Methods: Consecutive patients with acute LAA were prospectively evaluated from seven tertiary-care stroke centers during a three-year period. Statin pretreatment, demographics, vascular risk factors, admission and discharge NIHSS-scores were recorded. The outcome events of interest were neurological improvement during hospitalization (quantified as the relative decrease in NIHSS-score at discharge in comparison to hospital admission), favorable functional outcome (FFO, defined as mRS-score of 0-1), recurrent stroke and death at 1-month. Statistical analyses were performed using univariate and multivariate Cox regression models adjusting for potential confounders. All analyses were repeated following propensity score matching.

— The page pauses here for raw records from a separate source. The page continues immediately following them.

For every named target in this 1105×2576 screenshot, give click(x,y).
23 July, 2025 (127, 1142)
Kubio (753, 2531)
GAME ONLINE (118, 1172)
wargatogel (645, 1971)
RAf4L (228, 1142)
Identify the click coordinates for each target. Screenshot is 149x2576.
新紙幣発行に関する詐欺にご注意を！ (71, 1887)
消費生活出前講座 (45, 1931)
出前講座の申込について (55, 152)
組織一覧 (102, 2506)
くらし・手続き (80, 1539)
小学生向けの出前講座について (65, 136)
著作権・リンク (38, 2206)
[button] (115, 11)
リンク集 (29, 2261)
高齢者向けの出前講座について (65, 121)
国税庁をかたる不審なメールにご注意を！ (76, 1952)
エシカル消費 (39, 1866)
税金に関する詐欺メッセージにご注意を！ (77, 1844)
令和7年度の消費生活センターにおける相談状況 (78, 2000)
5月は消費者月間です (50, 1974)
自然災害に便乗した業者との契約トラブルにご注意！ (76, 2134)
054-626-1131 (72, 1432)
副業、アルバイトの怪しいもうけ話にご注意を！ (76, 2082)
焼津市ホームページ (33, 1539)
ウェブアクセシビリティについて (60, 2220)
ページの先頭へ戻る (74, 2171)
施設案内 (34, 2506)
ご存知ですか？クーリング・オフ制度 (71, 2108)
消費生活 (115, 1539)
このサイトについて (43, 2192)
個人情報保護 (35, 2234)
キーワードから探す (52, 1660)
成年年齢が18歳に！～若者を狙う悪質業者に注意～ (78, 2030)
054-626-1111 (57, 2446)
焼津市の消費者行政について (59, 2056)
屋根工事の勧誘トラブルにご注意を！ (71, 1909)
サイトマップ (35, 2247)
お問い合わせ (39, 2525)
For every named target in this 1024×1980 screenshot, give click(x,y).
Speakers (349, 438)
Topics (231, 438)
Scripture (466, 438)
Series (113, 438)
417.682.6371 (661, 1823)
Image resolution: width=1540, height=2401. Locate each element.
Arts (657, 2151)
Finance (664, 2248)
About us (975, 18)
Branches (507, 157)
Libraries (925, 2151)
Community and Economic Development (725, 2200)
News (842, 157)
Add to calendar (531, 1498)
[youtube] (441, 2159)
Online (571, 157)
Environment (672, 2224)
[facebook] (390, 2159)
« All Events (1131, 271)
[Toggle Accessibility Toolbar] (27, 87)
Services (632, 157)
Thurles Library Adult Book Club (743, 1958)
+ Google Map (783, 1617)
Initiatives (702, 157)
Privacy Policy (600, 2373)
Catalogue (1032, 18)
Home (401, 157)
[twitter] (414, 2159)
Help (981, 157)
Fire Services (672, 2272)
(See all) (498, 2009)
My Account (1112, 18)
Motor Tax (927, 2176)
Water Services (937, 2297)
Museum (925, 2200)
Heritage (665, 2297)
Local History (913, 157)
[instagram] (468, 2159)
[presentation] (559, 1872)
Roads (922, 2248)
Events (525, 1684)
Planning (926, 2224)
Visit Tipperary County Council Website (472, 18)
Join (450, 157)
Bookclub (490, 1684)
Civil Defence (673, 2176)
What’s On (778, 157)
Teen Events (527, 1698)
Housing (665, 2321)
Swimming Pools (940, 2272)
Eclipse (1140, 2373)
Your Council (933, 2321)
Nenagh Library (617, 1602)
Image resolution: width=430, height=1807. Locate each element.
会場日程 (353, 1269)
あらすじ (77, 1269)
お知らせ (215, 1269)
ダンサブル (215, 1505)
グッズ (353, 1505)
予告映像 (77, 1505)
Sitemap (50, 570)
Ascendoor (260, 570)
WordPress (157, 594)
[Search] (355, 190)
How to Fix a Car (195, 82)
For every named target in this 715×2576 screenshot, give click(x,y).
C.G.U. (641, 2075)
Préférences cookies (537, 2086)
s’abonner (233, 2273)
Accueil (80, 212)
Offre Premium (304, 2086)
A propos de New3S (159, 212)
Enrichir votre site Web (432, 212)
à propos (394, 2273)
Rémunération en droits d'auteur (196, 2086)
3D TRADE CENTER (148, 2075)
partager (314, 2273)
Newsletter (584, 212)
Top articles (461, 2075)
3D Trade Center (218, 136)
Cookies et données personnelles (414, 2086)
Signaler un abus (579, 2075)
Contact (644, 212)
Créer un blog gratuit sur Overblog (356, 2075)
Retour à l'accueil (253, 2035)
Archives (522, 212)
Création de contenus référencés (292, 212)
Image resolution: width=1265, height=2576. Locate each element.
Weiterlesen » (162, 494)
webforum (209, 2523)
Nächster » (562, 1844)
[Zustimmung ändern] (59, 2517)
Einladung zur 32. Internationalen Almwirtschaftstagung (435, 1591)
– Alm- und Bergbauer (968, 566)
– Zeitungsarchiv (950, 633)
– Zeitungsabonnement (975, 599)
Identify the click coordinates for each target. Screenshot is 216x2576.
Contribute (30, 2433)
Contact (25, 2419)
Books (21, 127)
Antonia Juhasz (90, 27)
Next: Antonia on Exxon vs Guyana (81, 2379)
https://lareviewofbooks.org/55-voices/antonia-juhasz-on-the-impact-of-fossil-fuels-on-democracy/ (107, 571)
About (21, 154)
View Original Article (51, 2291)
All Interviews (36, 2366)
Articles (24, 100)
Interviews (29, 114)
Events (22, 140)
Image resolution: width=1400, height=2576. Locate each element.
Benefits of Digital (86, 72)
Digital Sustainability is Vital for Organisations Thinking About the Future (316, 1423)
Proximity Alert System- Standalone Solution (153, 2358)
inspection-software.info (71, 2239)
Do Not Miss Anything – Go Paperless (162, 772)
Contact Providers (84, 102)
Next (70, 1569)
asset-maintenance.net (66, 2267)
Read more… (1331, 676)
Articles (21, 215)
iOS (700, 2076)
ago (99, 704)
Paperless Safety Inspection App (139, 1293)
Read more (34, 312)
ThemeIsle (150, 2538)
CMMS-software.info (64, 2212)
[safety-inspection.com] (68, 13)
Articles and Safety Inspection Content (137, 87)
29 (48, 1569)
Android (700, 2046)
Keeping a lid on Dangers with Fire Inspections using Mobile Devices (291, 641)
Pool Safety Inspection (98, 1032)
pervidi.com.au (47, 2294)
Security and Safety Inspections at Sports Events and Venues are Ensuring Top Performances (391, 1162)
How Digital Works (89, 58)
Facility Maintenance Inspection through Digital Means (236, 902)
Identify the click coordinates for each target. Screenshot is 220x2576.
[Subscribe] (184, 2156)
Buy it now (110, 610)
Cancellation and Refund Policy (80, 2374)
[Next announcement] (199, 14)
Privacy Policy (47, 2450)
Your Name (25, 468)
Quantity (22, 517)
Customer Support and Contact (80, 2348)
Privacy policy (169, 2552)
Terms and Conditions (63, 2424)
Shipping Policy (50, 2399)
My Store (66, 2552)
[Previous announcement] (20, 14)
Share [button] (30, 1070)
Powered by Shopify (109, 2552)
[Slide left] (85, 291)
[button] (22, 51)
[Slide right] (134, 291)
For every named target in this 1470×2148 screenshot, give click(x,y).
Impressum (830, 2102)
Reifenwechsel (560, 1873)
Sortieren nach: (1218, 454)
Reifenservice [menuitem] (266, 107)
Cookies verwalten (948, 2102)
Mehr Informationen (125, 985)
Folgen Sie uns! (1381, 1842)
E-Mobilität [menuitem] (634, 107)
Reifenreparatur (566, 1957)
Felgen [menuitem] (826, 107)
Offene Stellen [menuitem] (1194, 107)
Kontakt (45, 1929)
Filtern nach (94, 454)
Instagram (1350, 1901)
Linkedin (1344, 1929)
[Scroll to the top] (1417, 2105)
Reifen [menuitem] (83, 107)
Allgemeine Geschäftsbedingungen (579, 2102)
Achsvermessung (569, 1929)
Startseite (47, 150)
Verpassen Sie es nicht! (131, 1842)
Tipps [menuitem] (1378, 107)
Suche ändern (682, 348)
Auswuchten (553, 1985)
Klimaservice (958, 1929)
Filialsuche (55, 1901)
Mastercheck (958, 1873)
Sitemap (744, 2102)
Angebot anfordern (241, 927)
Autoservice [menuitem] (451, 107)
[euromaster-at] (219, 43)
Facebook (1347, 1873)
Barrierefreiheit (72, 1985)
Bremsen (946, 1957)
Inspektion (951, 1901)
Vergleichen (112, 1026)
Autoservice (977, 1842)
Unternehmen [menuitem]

Results: Statin pretreatment was documented in 192 (37.2%) out of 516 consecutive LAA patients (mean age: 65±13 years; 60.8% men; median NIHSS-score: 9 points, interquartile range: 5-18). Neurological improvement during hospitalization was greater in patients with than without statin pretreatment in unmatched and matched analyses (66.7% vs. 34.8%; p<0.001). Statin pretreatement was associated higher rates of 30-day FFO in unmatched and matched (OR for FFO: 0.48; 95%CI: 0.31-0.75) analyses. Statin pretreatment was related to lower risk of 1-month mortality and stroke recurrence in unmatched and matched analyses (HR for recurrent stroke: 0.11; 95%CI: 0.02-0.46, HR for death: 0.24, 95%CI: 0.08-0.75).

Conclusions: Statin pretreatment in patients with acute LAA appears to be associated with better early outcomes in terms of neurological improvement, disability, survival and stroke recurrence.